That Body on the Dissection Table Was Once a Person
'Male corpse private parts' joke row
So there’s a row blowing up online: a medical student/doctor allegedly made jokes about the private parts of a male cadaver, and Mumbai’s KEM Hospital is now moving to take action against her. The internet, predictably, is doing what the internet does half of it baying for blood, the other half asking “relax, it was just a joke.”
I want to skip the mob stuff and talk about the thing that actually matters here: the cadaver.
The “first patient”
In a lot of medical schools, the cadaver is literally called the student’s first patient. That’s not a cute slogan. Somebody made a decision sometimes years before they died to hand their body over to strangers so those strangers could learn how to save other people. In many Indian colleges, there’s a small pooja or a moment of respect before dissection begins. The whole point is to remember: this was a person. They had a name, a family, a life.
When you turn that body into a punchline, you’re not roasting a prop. You’re laughing at someone who can’t laugh back, who trusted the system to treat them with dignity.
“It was just a joke” - okay, but
Dark humour in medicine is real and honestly necessary.

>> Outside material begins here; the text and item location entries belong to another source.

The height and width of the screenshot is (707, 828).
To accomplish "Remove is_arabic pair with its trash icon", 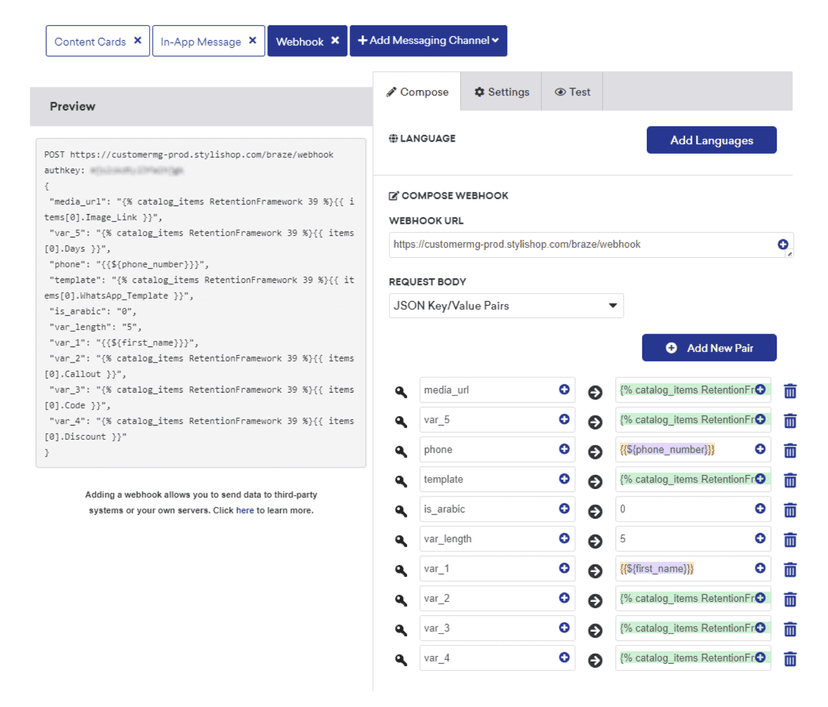I will point(789,509).
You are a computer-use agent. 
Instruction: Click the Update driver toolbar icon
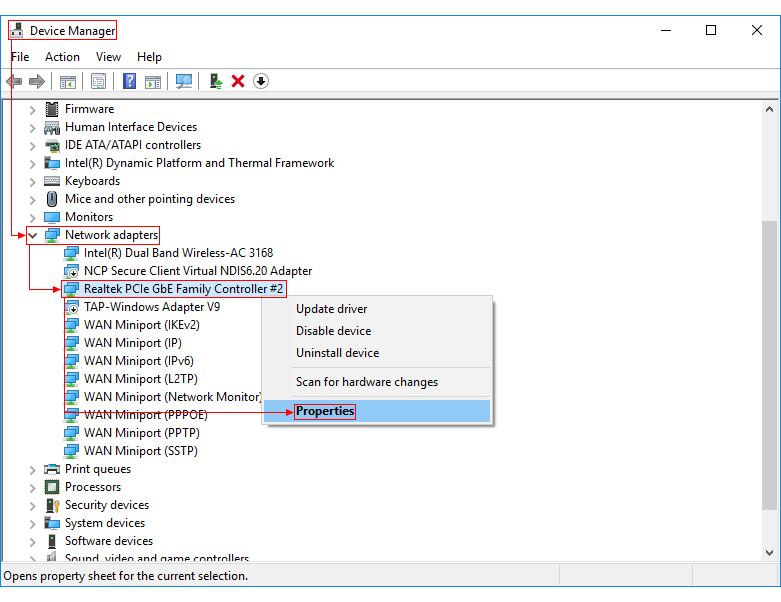click(215, 81)
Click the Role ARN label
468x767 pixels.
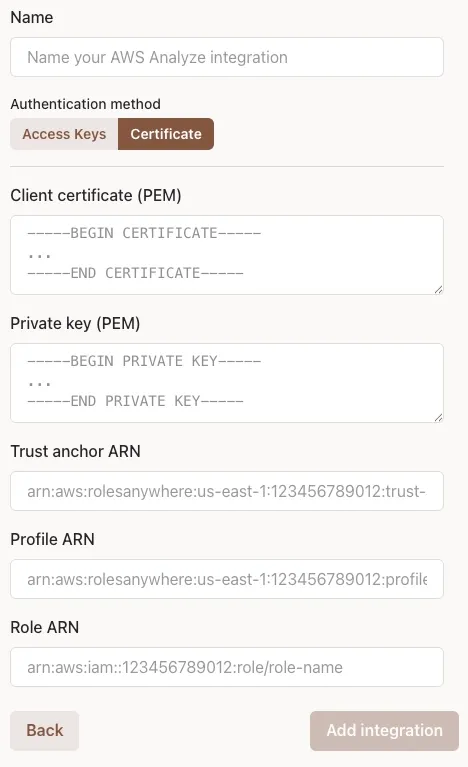point(45,627)
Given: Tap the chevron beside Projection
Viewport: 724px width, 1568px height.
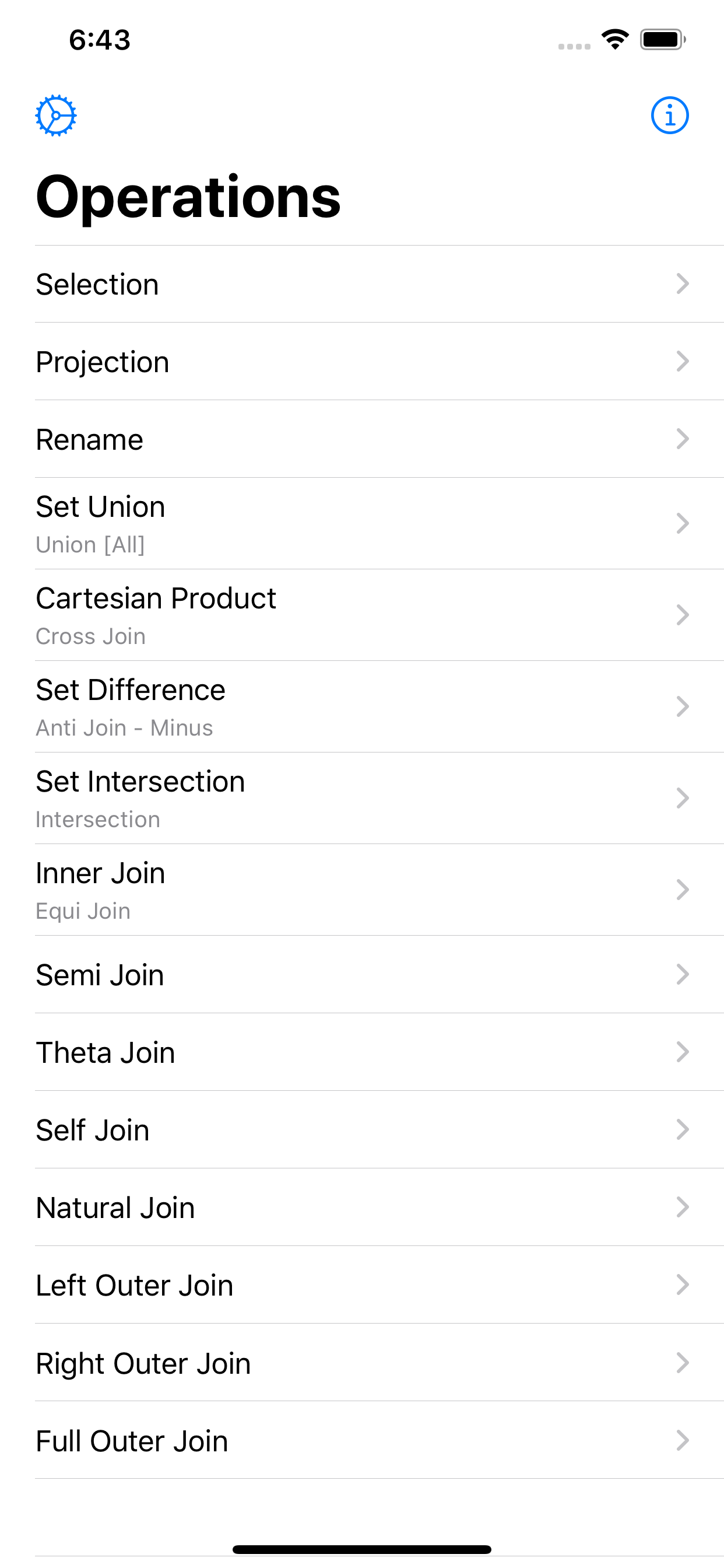Looking at the screenshot, I should pyautogui.click(x=683, y=361).
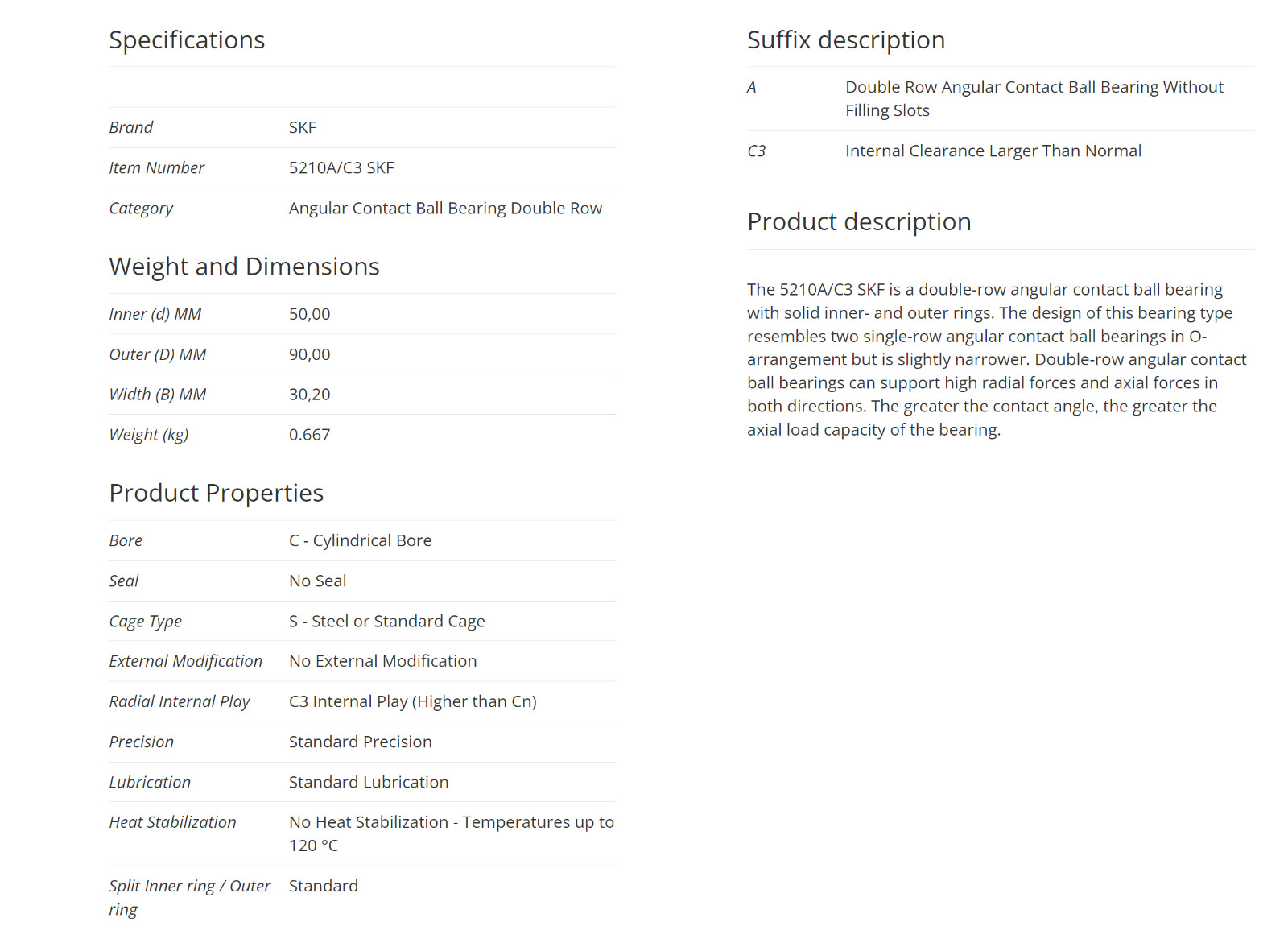Click the No Seal property value
The image size is (1288, 951).
tap(317, 581)
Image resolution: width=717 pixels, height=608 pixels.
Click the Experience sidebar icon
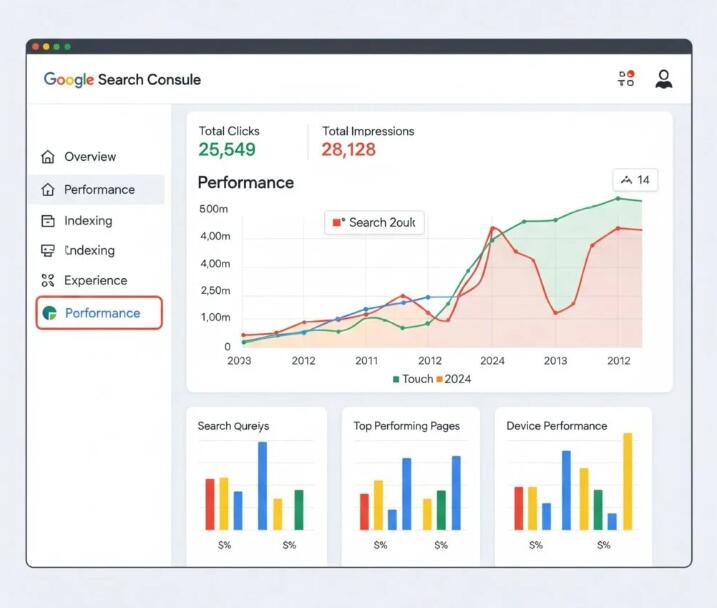[x=47, y=281]
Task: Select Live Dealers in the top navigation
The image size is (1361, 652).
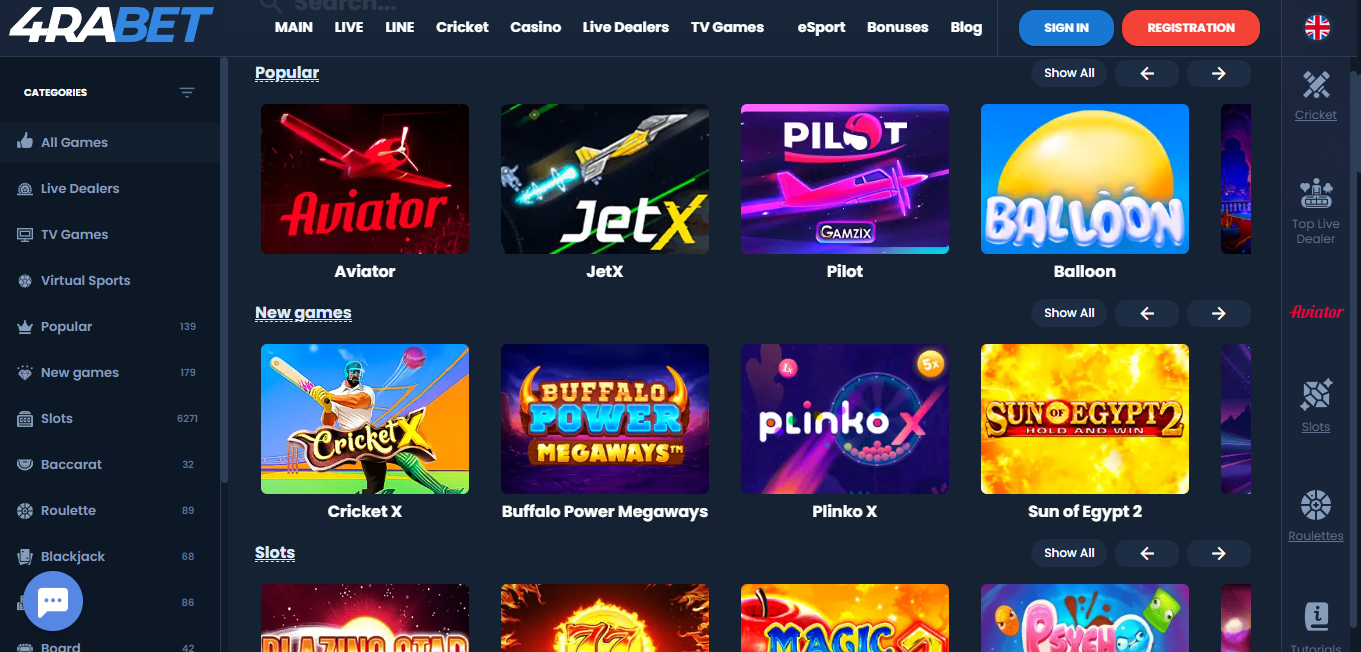Action: tap(626, 27)
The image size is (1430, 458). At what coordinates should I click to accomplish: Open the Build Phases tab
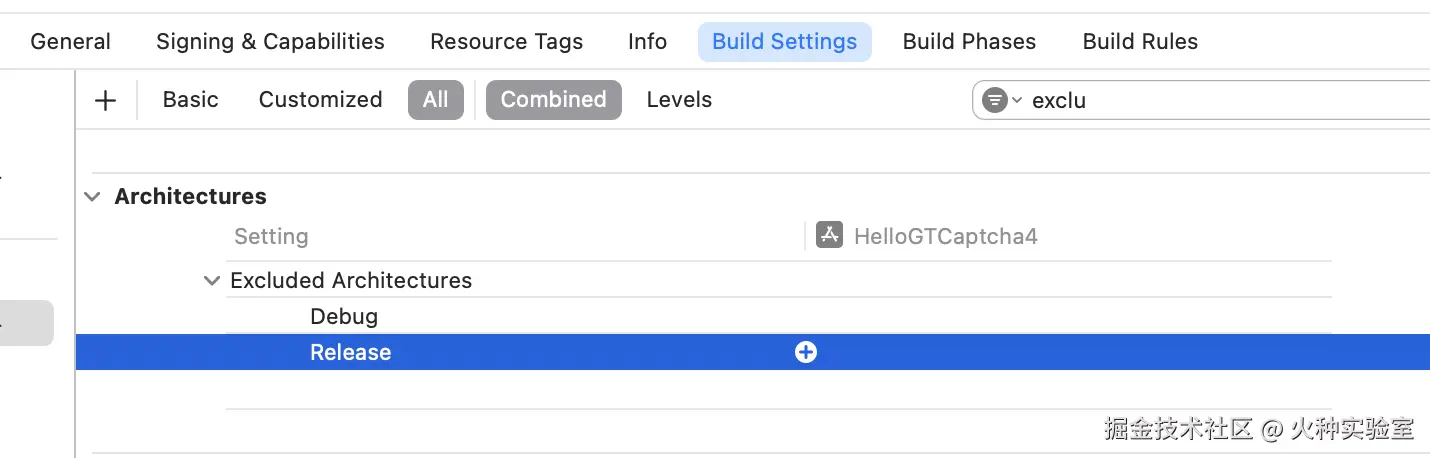(969, 42)
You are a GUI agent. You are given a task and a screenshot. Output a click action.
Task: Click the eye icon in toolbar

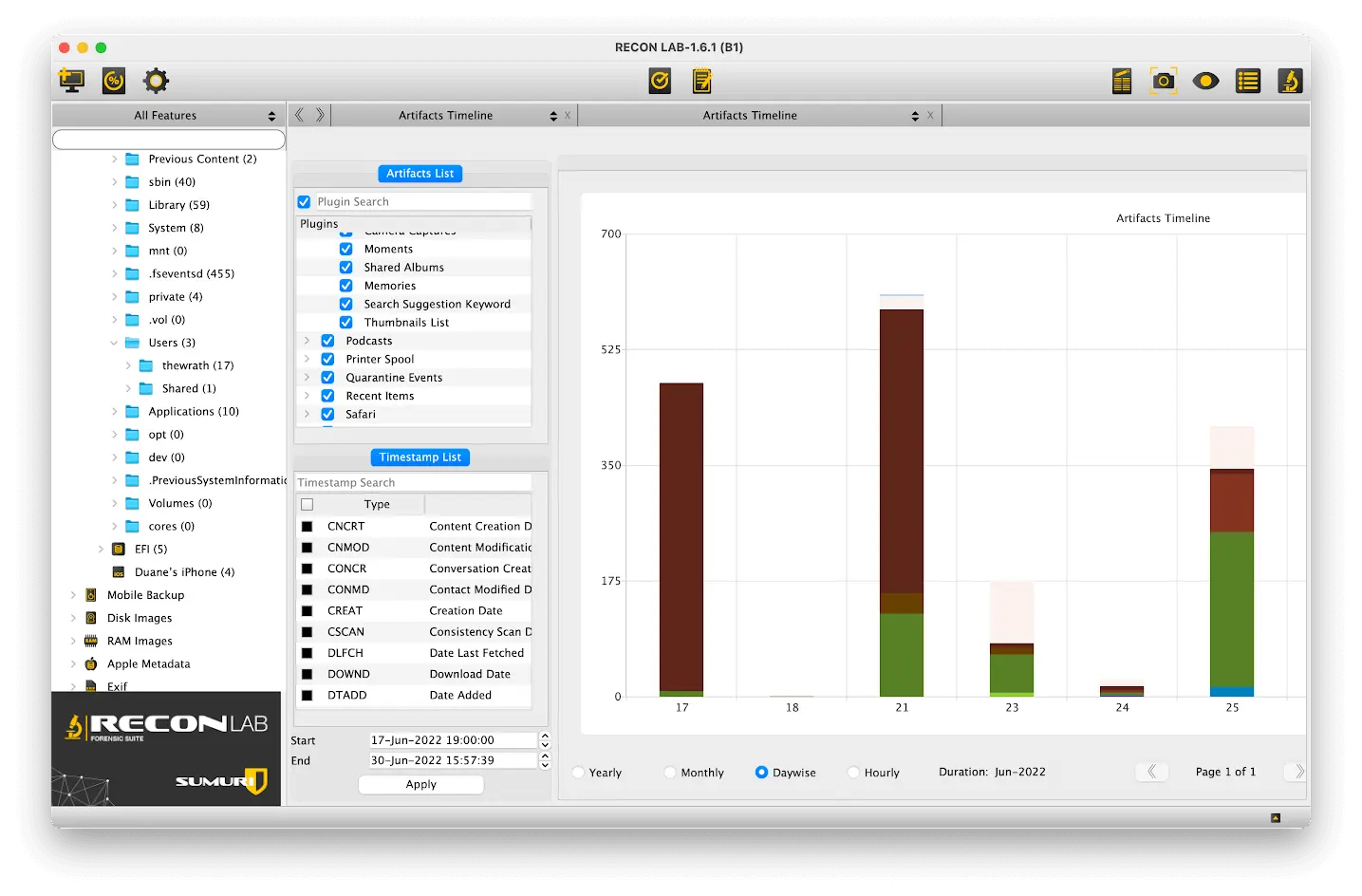[1205, 81]
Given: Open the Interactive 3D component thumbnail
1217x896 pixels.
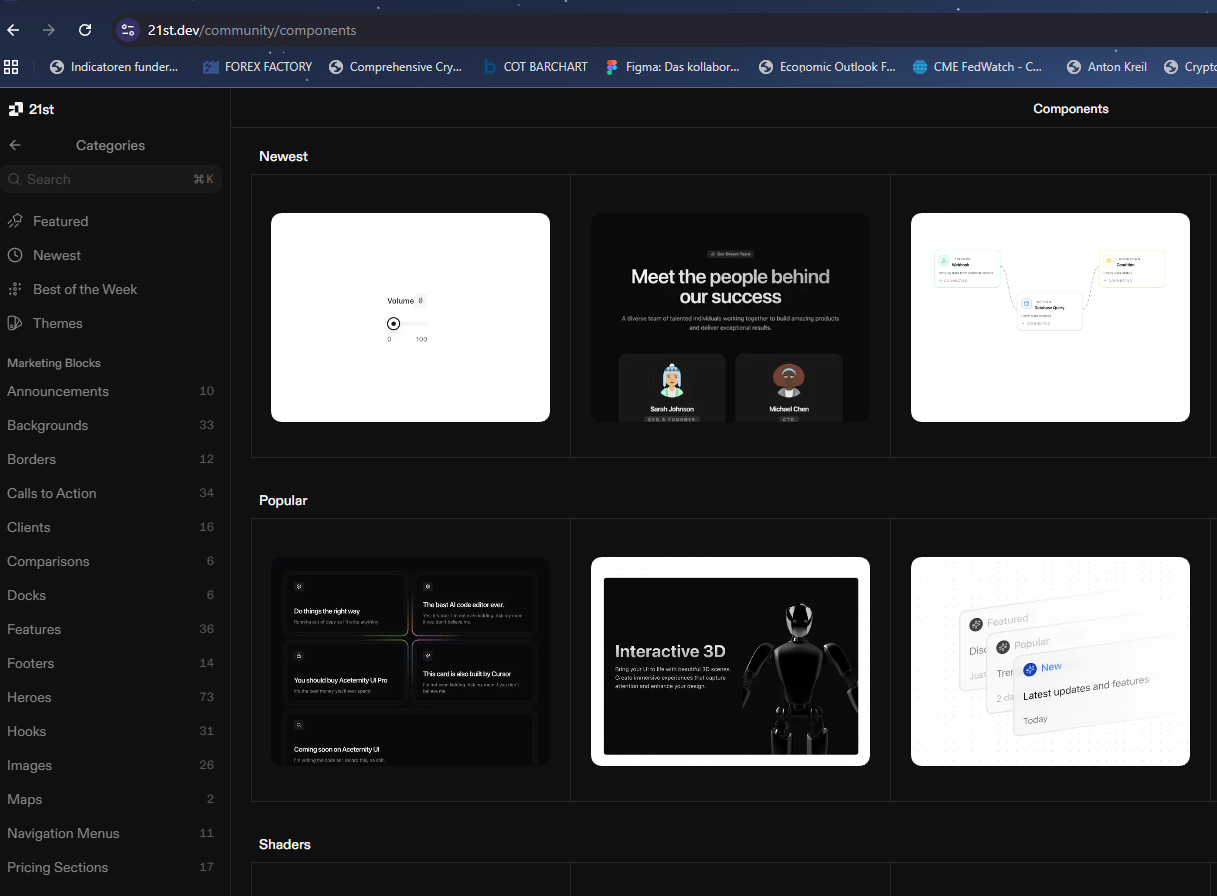Looking at the screenshot, I should click(730, 661).
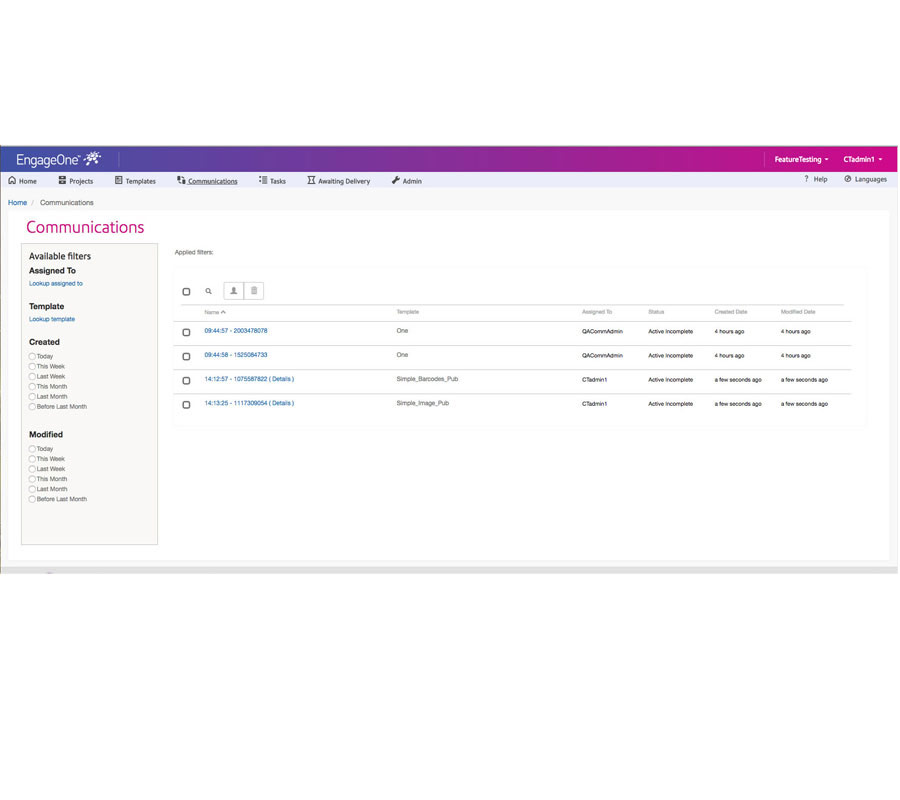This screenshot has width=900, height=800.
Task: Sort by the Name column header
Action: (x=212, y=312)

People who deal with death and gore every day need a release valve, and a lot of that humour is how they cope. I get that. Nobody’s asking doctors to be solemn robots.
There’s a difference, though, between gallows humour that stays in the room among people who understand the weight of what they’re doing, and broadcasting “look how small this dead guy’s junk is, lol” to an audience for clout. One is coping. The other is mockery specifically mockery of a body’s most private, vulnerable details, aimed at strangers who’ll never know it was them.
The line isn’t “are you allowed to laugh near a dead body.” It’s “are you laughing at the person who trusted you with their body.”
Why this is bigger than one student
Here’s the part that should worry people more than the joke itself: how you treat the dead is a pretty good preview of how you’ll treat the living. The cadaver can’t complain, can’t leave a review, can’t fire you. Neither can a poor patient on a public hospital ward who has no power and nowhere else to go. If someone’s empathy switches off the moment accountability disappears, that’s a red flag for an entire career, not a one-off bad day.
There’s also a quieter cost. Body donation in India is already not common. Every story like this gives one more family a reason to say “no way am I letting them have grandpa.” That hurts the next generation of students who’ll have fewer ways to learn anatomy properly.
So what should happen?
Honestly? Something proportionate, not a pitchfork festival. A real ethics review, counselling, and a genuine conversation with all the students about why this matters, because she clearly wasn’t the only one in that room. The goal isn’t to destroy one person’s life for likes. It’s to make sure the people we hand a scalpel actually understand what’s lying on the table in front of them.
A body donated to science is one of the most generous gifts a person can give. The least we owe them is to not make them the joke.